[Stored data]
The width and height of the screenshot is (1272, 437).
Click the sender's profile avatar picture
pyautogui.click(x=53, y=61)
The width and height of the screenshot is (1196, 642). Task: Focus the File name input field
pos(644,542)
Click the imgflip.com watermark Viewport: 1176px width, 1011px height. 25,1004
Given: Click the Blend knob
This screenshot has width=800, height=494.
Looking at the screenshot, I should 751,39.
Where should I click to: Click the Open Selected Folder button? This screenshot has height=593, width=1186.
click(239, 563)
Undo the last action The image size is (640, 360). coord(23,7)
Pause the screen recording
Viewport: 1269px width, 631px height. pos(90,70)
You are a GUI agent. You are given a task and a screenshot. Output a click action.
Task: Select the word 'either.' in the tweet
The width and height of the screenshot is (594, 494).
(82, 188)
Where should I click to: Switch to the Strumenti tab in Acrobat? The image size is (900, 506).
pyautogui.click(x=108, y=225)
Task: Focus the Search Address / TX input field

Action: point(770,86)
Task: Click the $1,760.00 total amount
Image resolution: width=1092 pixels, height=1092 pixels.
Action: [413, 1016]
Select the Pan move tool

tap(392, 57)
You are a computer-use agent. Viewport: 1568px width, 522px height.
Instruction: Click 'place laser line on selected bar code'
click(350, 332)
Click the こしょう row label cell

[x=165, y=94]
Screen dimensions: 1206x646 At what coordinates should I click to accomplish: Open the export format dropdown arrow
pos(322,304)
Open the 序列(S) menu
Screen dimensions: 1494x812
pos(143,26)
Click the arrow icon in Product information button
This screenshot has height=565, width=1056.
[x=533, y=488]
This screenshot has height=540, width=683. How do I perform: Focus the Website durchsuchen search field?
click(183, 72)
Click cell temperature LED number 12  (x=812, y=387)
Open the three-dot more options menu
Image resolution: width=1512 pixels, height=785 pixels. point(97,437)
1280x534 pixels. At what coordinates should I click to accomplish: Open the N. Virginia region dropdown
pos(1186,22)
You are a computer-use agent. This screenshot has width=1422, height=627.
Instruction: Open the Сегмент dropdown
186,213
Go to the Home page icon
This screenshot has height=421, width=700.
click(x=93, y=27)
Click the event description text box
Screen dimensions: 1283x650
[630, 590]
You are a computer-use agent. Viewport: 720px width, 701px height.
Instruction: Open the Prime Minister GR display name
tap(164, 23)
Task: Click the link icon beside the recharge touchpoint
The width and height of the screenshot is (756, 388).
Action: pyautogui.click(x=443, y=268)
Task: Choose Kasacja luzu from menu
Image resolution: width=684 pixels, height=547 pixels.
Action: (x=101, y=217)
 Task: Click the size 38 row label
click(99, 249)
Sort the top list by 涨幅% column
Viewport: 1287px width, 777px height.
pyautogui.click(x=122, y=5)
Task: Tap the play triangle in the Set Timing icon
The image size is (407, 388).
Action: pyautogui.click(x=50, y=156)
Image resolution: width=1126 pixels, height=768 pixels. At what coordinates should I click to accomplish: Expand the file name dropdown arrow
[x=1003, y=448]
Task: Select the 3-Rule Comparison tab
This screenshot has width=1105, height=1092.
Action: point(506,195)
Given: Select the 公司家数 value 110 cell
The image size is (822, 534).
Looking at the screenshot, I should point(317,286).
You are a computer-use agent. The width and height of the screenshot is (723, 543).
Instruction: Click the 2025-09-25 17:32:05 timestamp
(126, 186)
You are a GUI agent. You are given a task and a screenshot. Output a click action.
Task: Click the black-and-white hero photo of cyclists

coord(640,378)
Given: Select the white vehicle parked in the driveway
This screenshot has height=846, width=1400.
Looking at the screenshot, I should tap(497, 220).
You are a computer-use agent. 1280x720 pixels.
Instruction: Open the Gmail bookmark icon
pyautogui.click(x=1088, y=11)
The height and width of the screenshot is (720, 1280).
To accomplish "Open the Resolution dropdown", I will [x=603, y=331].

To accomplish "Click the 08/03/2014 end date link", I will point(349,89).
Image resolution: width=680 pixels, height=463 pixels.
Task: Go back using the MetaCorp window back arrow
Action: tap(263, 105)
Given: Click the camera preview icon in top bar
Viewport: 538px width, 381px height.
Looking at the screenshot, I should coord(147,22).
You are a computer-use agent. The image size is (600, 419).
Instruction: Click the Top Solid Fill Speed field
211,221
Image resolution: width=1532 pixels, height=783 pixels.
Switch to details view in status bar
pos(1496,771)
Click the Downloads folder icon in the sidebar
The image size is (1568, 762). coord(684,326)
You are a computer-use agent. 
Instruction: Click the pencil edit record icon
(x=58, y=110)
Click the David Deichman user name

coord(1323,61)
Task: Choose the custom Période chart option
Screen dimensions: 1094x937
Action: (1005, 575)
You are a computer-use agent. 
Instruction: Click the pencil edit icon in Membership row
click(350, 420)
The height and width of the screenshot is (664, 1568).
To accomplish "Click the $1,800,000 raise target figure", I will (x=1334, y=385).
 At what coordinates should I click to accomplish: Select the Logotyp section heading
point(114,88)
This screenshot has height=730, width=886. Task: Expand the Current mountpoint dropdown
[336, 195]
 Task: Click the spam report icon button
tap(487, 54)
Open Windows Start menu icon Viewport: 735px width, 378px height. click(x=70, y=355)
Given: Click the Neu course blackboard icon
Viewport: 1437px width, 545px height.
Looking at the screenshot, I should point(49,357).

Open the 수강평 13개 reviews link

Assignment:
Could you return exactly the stretch of the data above that starts at the line with "Screen dimensions: 1094x937" and ends at the line with "Given: Click the Neu course blackboard icon", both lines included?

Solution for this exercise:
Screen dimensions: 1094x937
Action: (1005, 575)
You are a computer-use agent. 
Instruction: Click the pencil edit icon in Membership row
click(350, 420)
The height and width of the screenshot is (664, 1568).
To accomplish "Click the $1,800,000 raise target figure", I will (x=1334, y=385).
 At what coordinates should I click to accomplish: Select the Logotyp section heading
point(114,88)
This screenshot has height=730, width=886. Task: Expand the Current mountpoint dropdown
[336, 195]
 Task: Click the spam report icon button
tap(487, 54)
Open Windows Start menu icon Viewport: 735px width, 378px height. click(x=70, y=355)
Given: Click the Neu course blackboard icon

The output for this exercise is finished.